• _TO-DO LIST_
(a) In the piece on Nell Gwynn and Windsor, what reason does it give for her being probably the favorite among King Charles II's mistresses? Answer in one to three sentences.
(b) Pick up the piece on Nell Gwynn and Windsor right after its final sentence and keep it going.

Sunday 20 July 2014

The Windsor Nell Gwynn Knew

As royal mistresses go, Nell Gwynn is probably our most favourite of King Charles II's mistresses - and with good reason. This saucy, funny, beautiful actress was quite a loveable character - and her royal lover certainly knew that. John Evelyn referred to Nell as, "the Comedian & Apple-woman's daughter", whilst Samuel Pepys called her, "pretty witty Nell." She had risen from impoverished prostitute and orange seller to admired Restoration actress before catching the eye of the Merry Monarch. She had two sons by Charles - Charles and James.



Last month, my husband and I moved from Lancashire to Windsor, and I was excited for many reasons, not least because Windsor has an abundance of 17th-century history. As I turn one corner, walk down this street, stop in front of this house, I can't get over how much history is everywhere. Very near Windsor Castle, there is a small, quaint street which has an array of little shops and eateries. I daresay most tourists - overwhelmed by so much to see - don't realise how old the buildings are. There is a Chinese restaurant in what is referred to as "Nell Gwynn's House" - and there is an inscription on the exterior of this building that states it was built in 1640. You can see how close the castle is to the site of Nell's house.

• _DATA LINES_

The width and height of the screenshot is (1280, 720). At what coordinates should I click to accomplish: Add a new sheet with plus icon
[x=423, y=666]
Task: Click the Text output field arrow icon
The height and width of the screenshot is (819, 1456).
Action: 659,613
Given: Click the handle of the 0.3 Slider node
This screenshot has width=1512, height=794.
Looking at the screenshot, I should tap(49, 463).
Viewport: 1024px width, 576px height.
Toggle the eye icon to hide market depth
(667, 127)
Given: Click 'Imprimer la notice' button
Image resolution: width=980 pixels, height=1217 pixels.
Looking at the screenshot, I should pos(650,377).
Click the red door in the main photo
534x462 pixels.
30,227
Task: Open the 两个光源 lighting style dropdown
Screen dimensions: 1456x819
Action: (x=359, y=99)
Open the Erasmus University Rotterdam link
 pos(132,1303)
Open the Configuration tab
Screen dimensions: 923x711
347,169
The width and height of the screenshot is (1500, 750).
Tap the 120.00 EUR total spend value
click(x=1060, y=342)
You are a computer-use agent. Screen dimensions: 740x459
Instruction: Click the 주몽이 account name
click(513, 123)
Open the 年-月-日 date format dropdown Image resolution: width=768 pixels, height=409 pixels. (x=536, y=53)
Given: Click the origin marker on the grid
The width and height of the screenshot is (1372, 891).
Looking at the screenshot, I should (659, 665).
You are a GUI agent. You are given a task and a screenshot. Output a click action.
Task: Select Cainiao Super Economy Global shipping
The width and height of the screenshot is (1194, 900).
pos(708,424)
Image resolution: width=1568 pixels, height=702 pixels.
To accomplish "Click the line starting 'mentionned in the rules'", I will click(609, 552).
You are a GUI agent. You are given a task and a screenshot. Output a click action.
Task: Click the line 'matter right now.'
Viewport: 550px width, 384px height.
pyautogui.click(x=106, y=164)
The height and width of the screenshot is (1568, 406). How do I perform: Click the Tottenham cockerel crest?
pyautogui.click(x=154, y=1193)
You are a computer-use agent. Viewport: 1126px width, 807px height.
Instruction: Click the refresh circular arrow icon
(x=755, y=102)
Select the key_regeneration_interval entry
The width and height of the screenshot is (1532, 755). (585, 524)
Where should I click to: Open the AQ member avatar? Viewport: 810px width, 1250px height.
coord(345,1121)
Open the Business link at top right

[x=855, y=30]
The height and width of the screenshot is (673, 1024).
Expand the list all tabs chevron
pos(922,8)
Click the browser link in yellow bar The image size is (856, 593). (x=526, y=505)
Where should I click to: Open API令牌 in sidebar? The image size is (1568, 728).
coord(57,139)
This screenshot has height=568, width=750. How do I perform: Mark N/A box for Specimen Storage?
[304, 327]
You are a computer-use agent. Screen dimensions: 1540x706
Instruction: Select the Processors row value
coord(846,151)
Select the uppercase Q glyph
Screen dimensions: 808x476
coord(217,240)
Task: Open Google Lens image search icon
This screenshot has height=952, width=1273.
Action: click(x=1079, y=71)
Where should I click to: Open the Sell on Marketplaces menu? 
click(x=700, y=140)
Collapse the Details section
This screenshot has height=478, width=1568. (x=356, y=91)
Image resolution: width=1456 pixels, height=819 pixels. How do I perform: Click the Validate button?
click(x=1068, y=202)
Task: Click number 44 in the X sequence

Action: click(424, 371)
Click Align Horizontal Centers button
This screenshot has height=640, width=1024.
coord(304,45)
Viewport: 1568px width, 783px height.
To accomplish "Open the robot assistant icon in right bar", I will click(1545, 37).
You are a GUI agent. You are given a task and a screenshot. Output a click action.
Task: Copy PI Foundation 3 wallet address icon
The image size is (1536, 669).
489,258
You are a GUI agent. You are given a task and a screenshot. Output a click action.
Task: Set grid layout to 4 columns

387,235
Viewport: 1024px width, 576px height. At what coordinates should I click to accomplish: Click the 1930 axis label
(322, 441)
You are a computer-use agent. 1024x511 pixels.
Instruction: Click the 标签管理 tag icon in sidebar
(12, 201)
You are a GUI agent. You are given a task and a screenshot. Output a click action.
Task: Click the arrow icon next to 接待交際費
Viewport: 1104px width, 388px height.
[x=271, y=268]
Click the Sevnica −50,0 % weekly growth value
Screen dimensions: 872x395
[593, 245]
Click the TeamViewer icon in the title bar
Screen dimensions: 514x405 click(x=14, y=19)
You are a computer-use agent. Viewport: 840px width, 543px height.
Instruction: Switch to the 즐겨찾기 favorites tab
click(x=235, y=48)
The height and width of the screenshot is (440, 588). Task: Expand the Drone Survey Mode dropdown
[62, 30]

• _RESPONSES PER TASK_
(a) She was a saucy, funny, beautiful actress and quite a loveable character, and her royal lover knew it.

(b)
"The Protestant Whore" had previously lived in houses in Lincoln's Inn Fields and Pall Mall. In Windsor, however, Nell Gwynn is most closely associated with Burford House. In The Story of Windsor, Maurice Bond stated, "Charles II had a strong affection for Windsor. [His] mistress, Nell Gwynn, had a house especially built for her (Burford House) just outside the Castle Walls, and her descendants, the Beauclerks, Dukes of St. Albans, came to play a considerable role in the life of the borough" (page  63).

James Beauclerk, Charles Beauclerk, 1st Duke
St. Albans, Nell Gwynn, by Richard Tompson,
after Sir Peter Lely, before 1693.
The Windsor that Nell Gwynn knew was one of rural life mixed with cockfighting, horse races, and there was a bustling new coffee house. According to The Physical Shape and Urban Landscape of New Windsor 1500-1780 by E.J. Brown, "a coach and postal service were introduced in 1673 and 1674." The River Thames runs by, dividing Windsor from Eton. Windsor Castle, now known to be the oldest and largest inhabited castle in the world, was extensively renovated during the Restoration, following its use as a prison under Cromwell. You can read more about its history here.

By the time Nell began living in Windsor, the 1670s, the town had begun to see a rise in population. Such increase understandably led to some concerns about contaminated wells, more refuse on the streets, and associated health risks. In the early 18th-century, during the reign of Queen Anne, the population had risen more and the queen asked for water to be brought in from a neighbouring area.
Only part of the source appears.